## Action item
Exact copies of the lines from the one with "At what coordinates" through the last line of the entries, and no pictures, make up the answer.

━━━ Recorded information

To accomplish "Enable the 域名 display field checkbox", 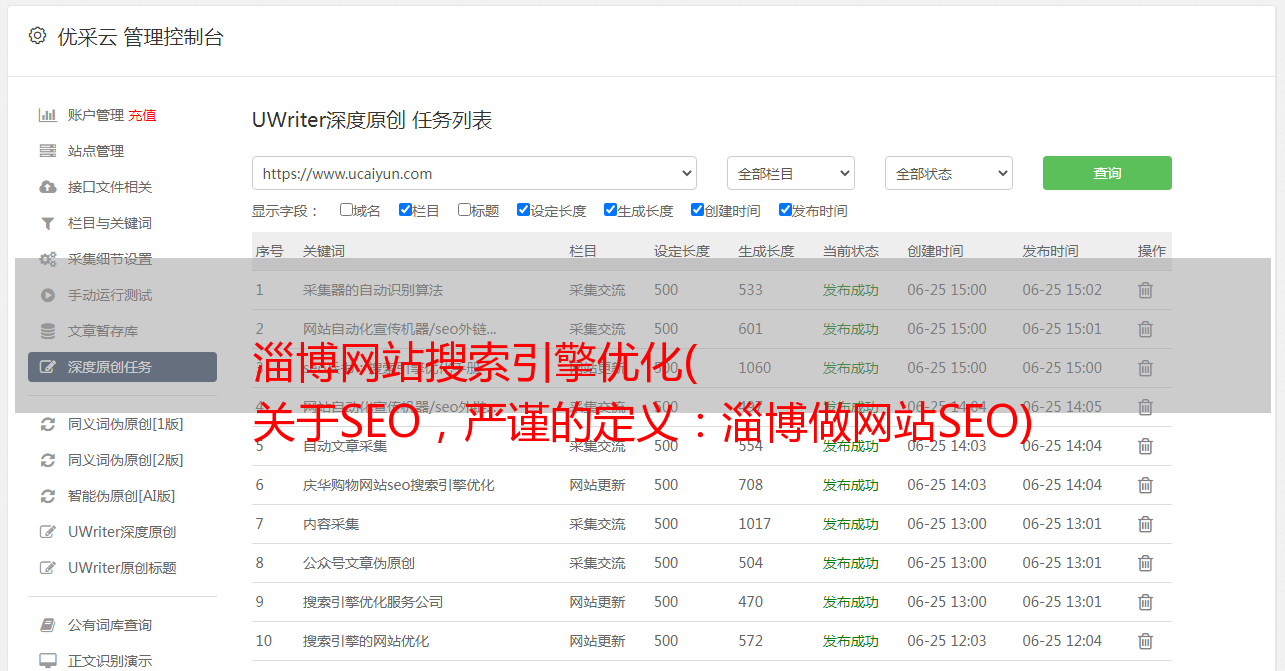I will tap(346, 210).
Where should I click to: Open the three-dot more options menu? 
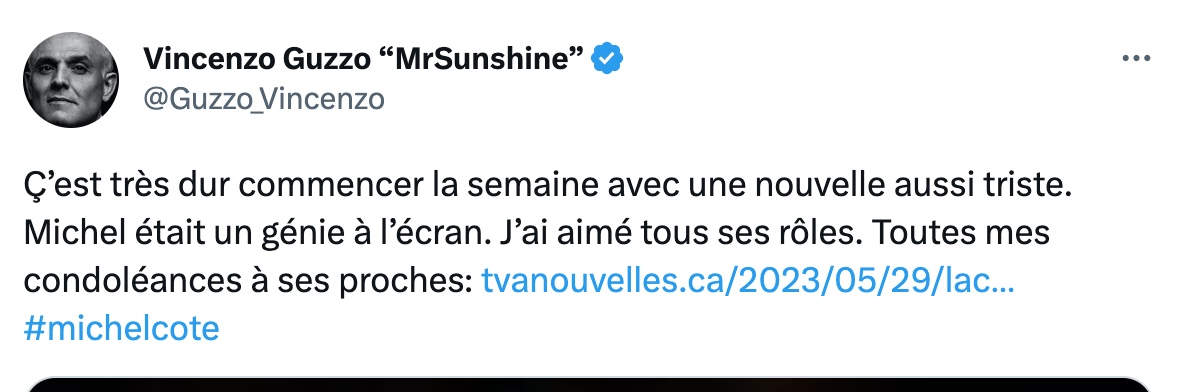pos(1136,59)
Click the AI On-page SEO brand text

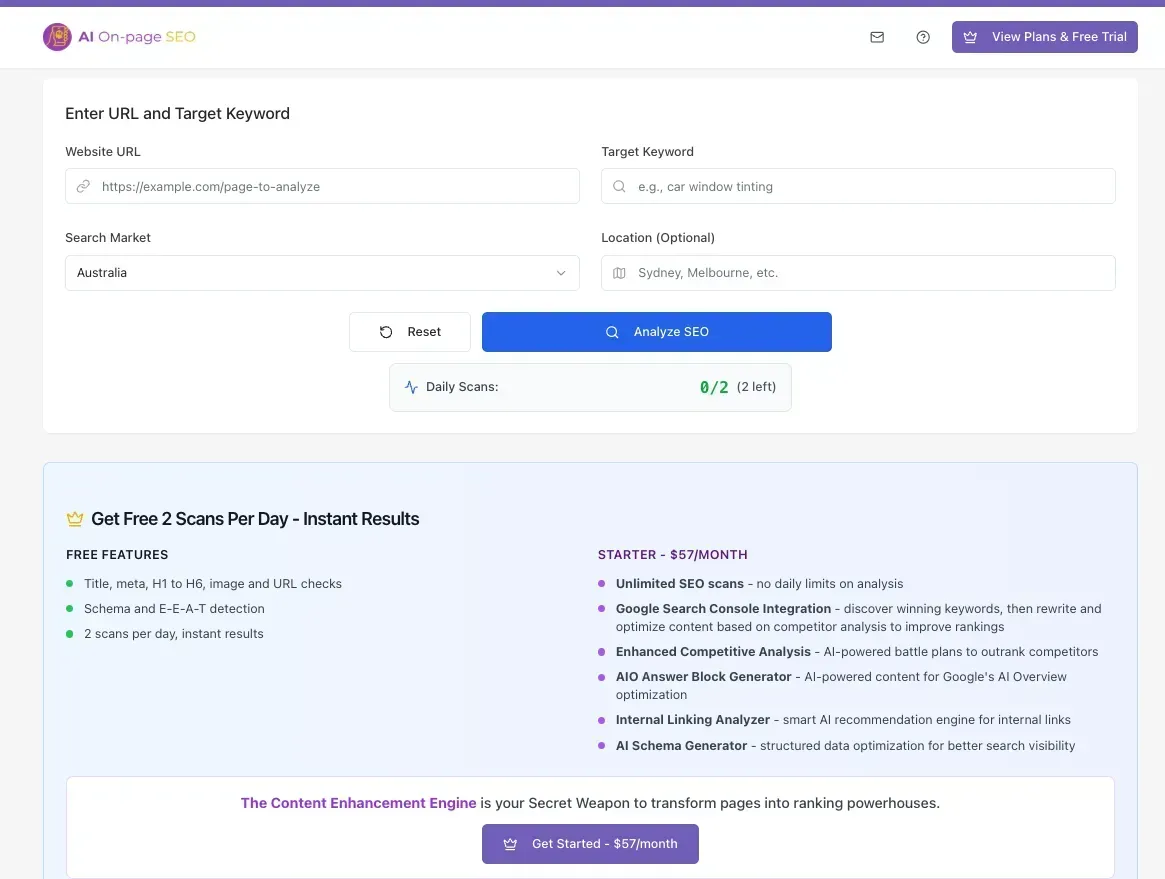[136, 37]
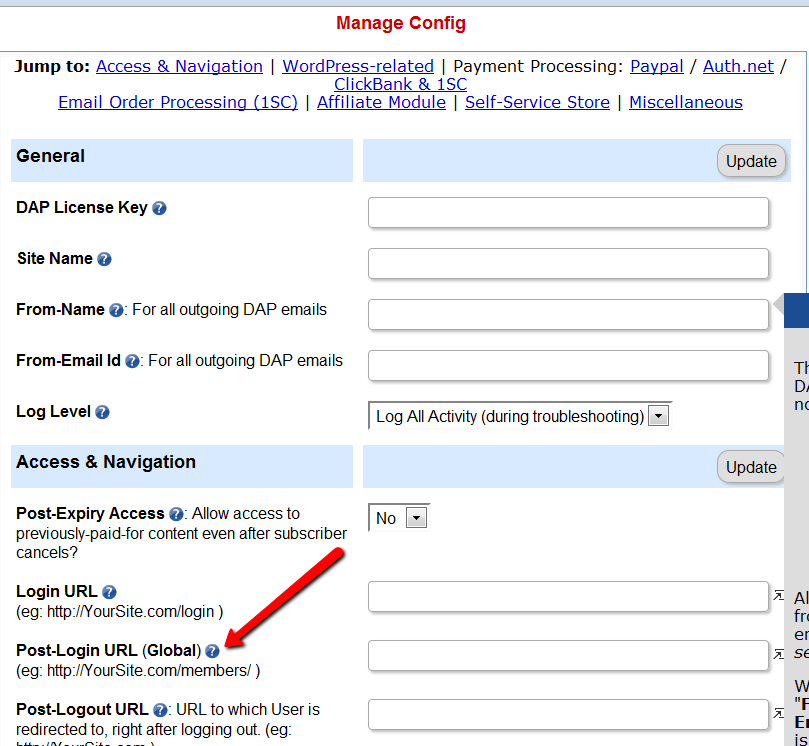This screenshot has width=809, height=746.
Task: Jump to Affiliate Module section
Action: [x=381, y=102]
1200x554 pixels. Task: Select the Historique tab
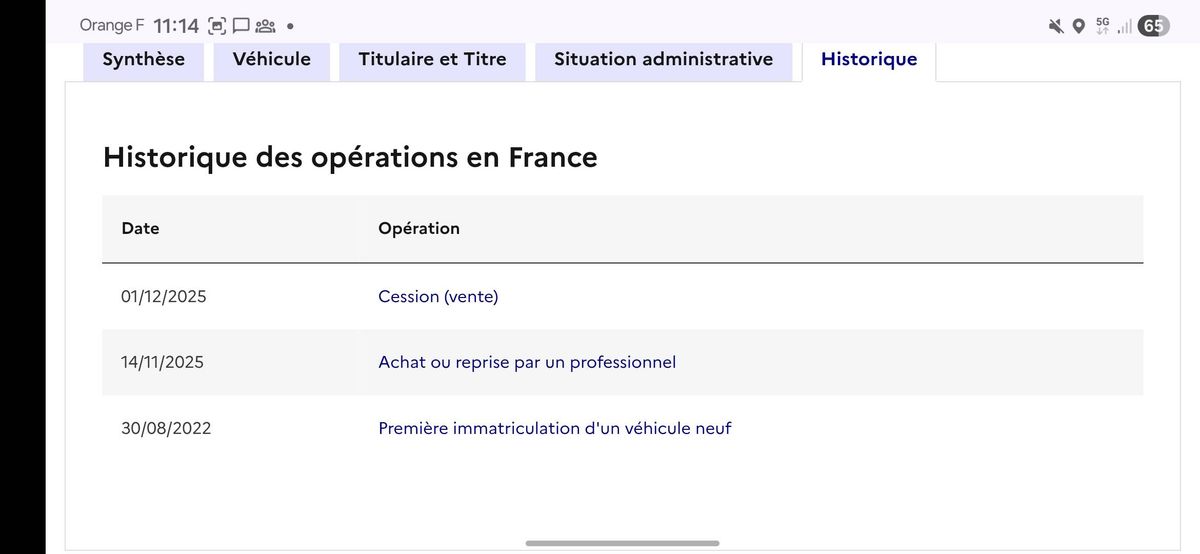click(x=868, y=59)
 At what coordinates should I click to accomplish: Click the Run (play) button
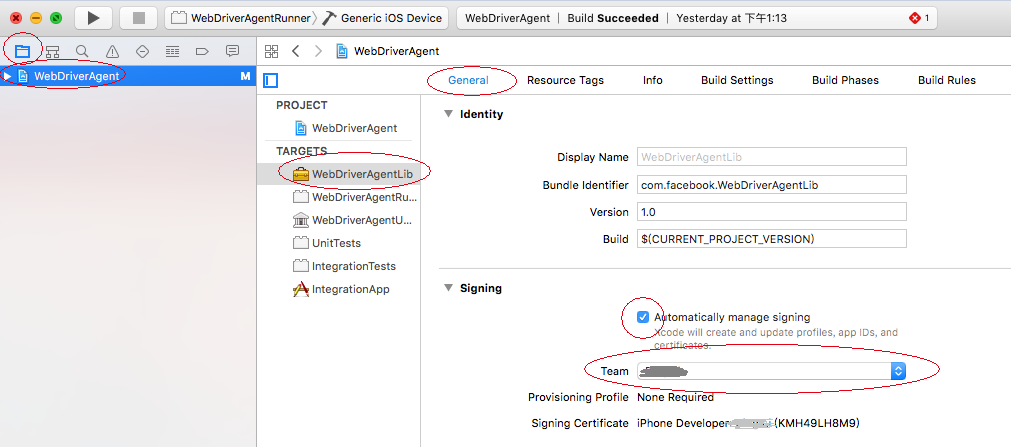pyautogui.click(x=93, y=18)
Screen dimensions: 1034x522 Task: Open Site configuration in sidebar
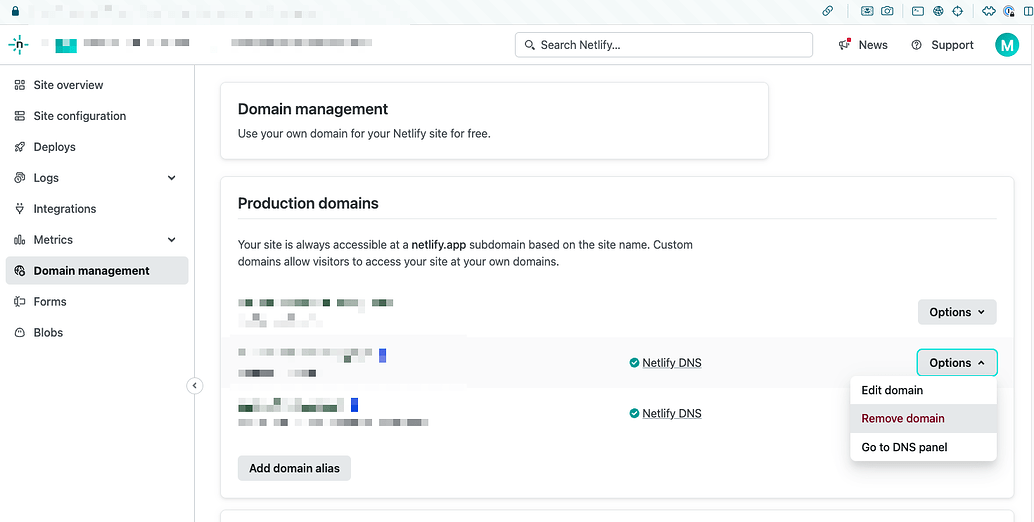[x=80, y=116]
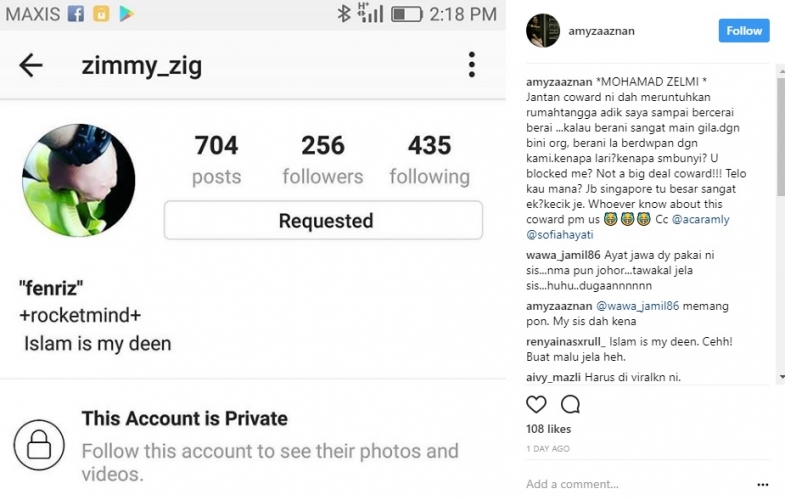Visit commenter wawa_jamil86's profile

(563, 255)
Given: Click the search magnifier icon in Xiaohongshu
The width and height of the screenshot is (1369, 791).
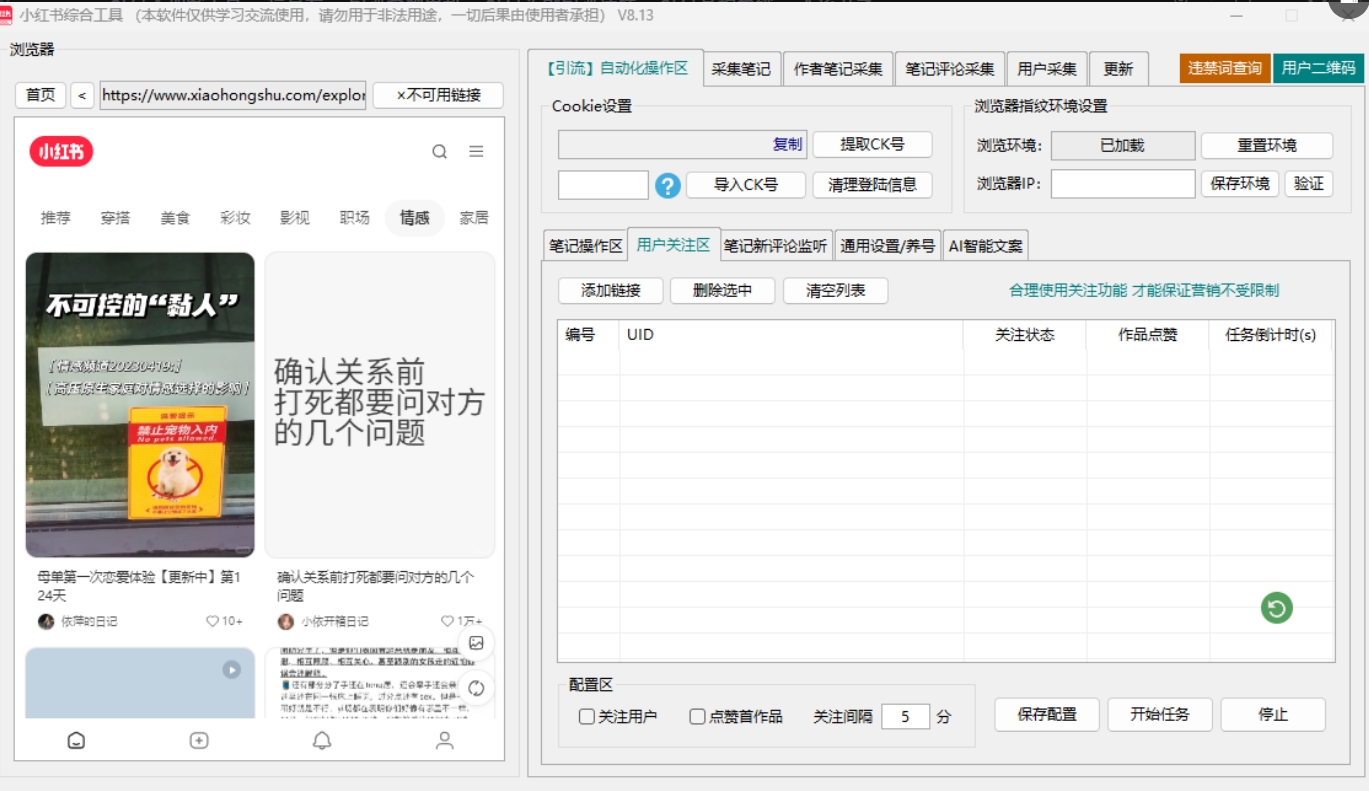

━━━━━━

## Expected answer
 At what coordinates should I click to accomplish: Click the Run (play) button
pyautogui.click(x=93, y=18)
Screen dimensions: 1034x522 Task: Open Site configuration in sidebar
[x=80, y=116]
Visit commenter wawa_jamil86's profile

(563, 255)
Given: Click the search magnifier icon in Xiaohongshu
The width and height of the screenshot is (1369, 791).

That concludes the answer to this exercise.